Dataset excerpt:

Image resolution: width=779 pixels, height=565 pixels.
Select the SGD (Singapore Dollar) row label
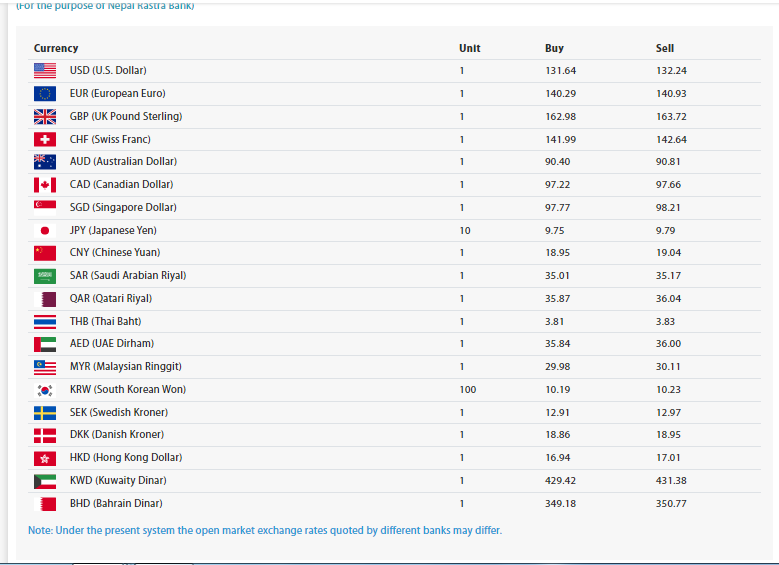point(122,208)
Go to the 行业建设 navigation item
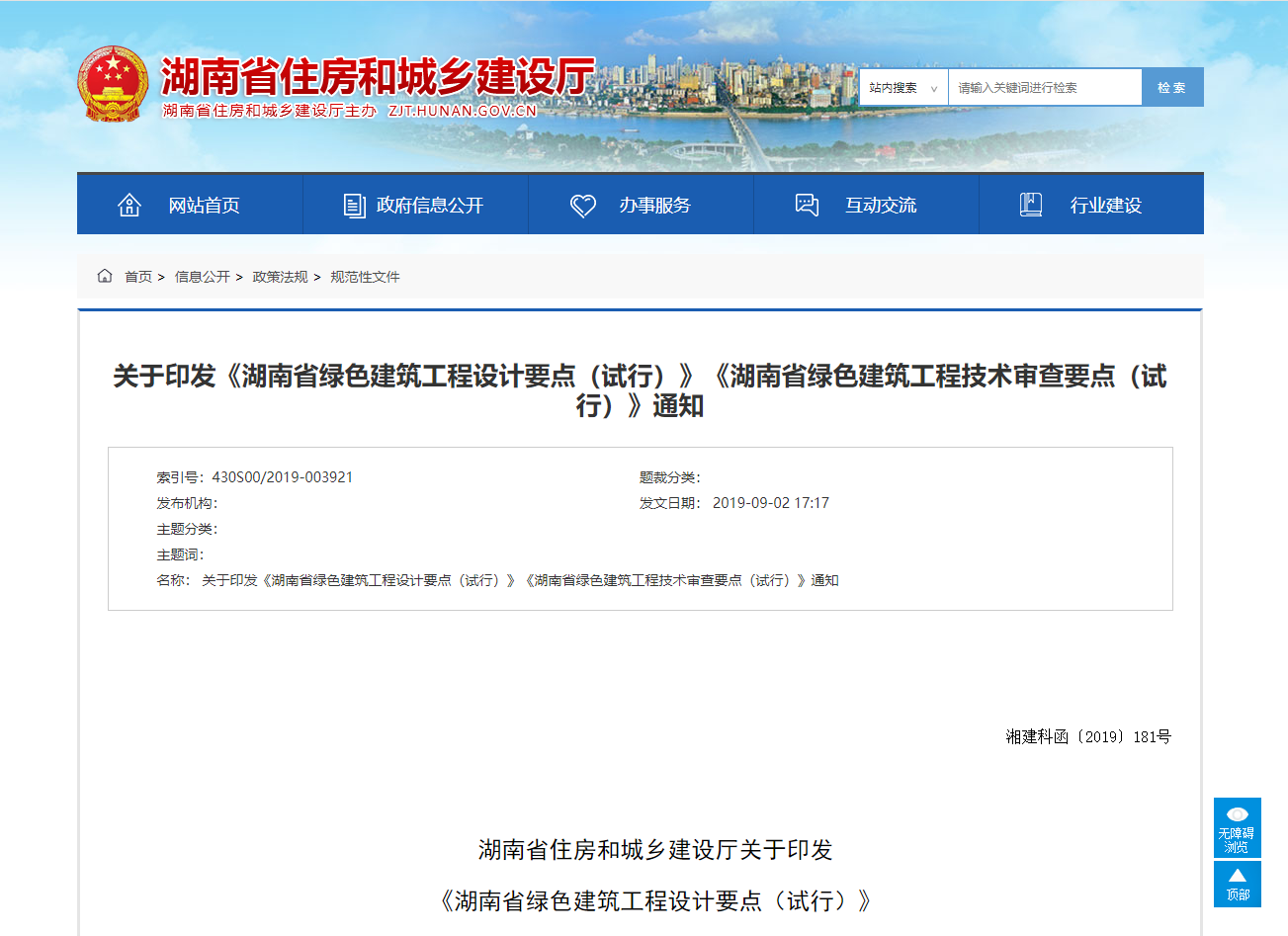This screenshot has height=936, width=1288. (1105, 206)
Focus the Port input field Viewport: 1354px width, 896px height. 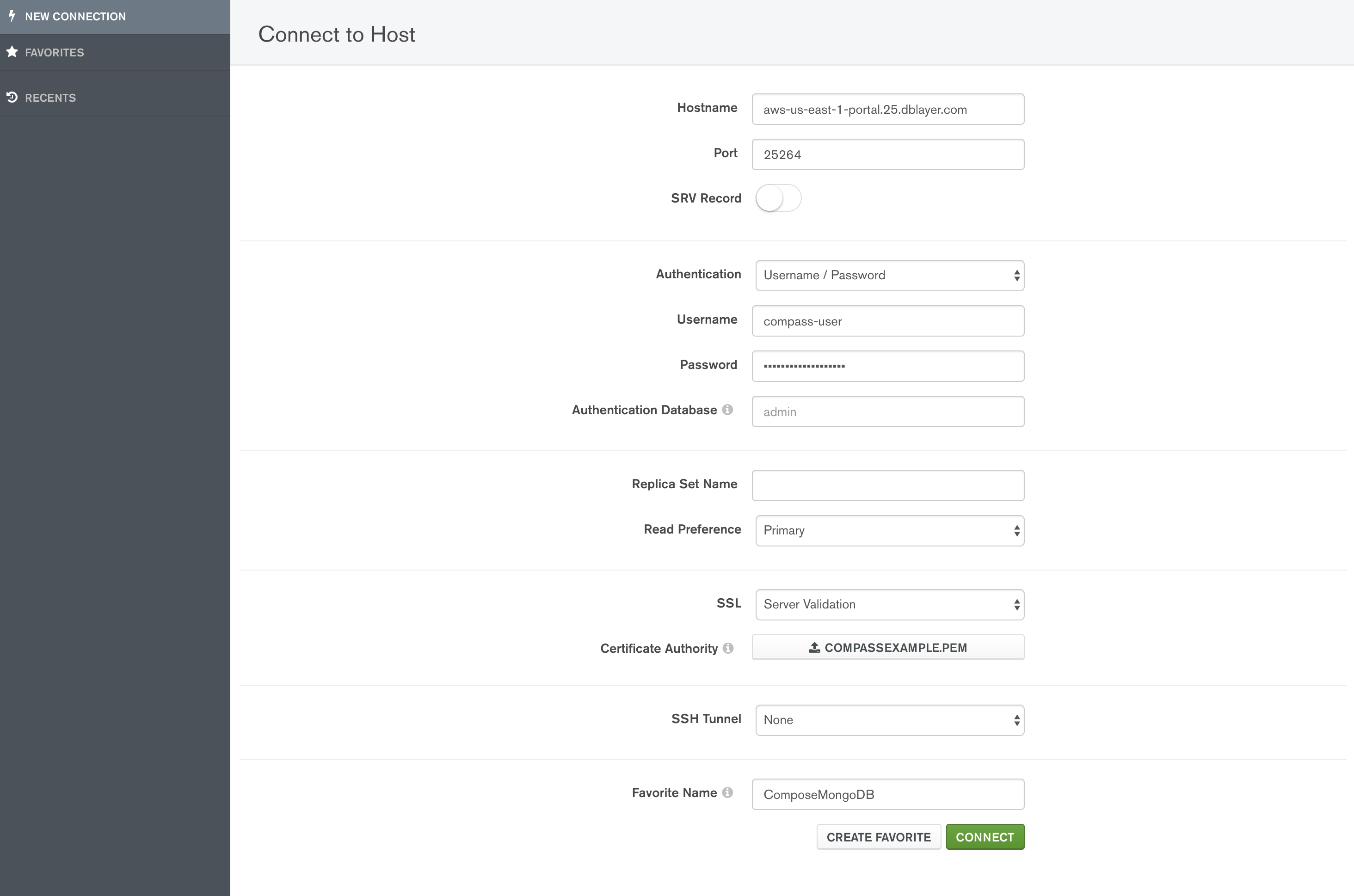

To be done:
Rewrite the items above as a numbered list with no blank lines, and leave the pictures out.

Response to the task:
1. Image resolution: width=779 pixels, height=565 pixels.
2. Select the SGD (Singapore Dollar) row label
3. point(122,208)
4. Go to the 行业建设 navigation item
5. This screenshot has height=936, width=1288. (1105, 206)
6. Focus the Port input field Viewport: 1354px width, 896px height. 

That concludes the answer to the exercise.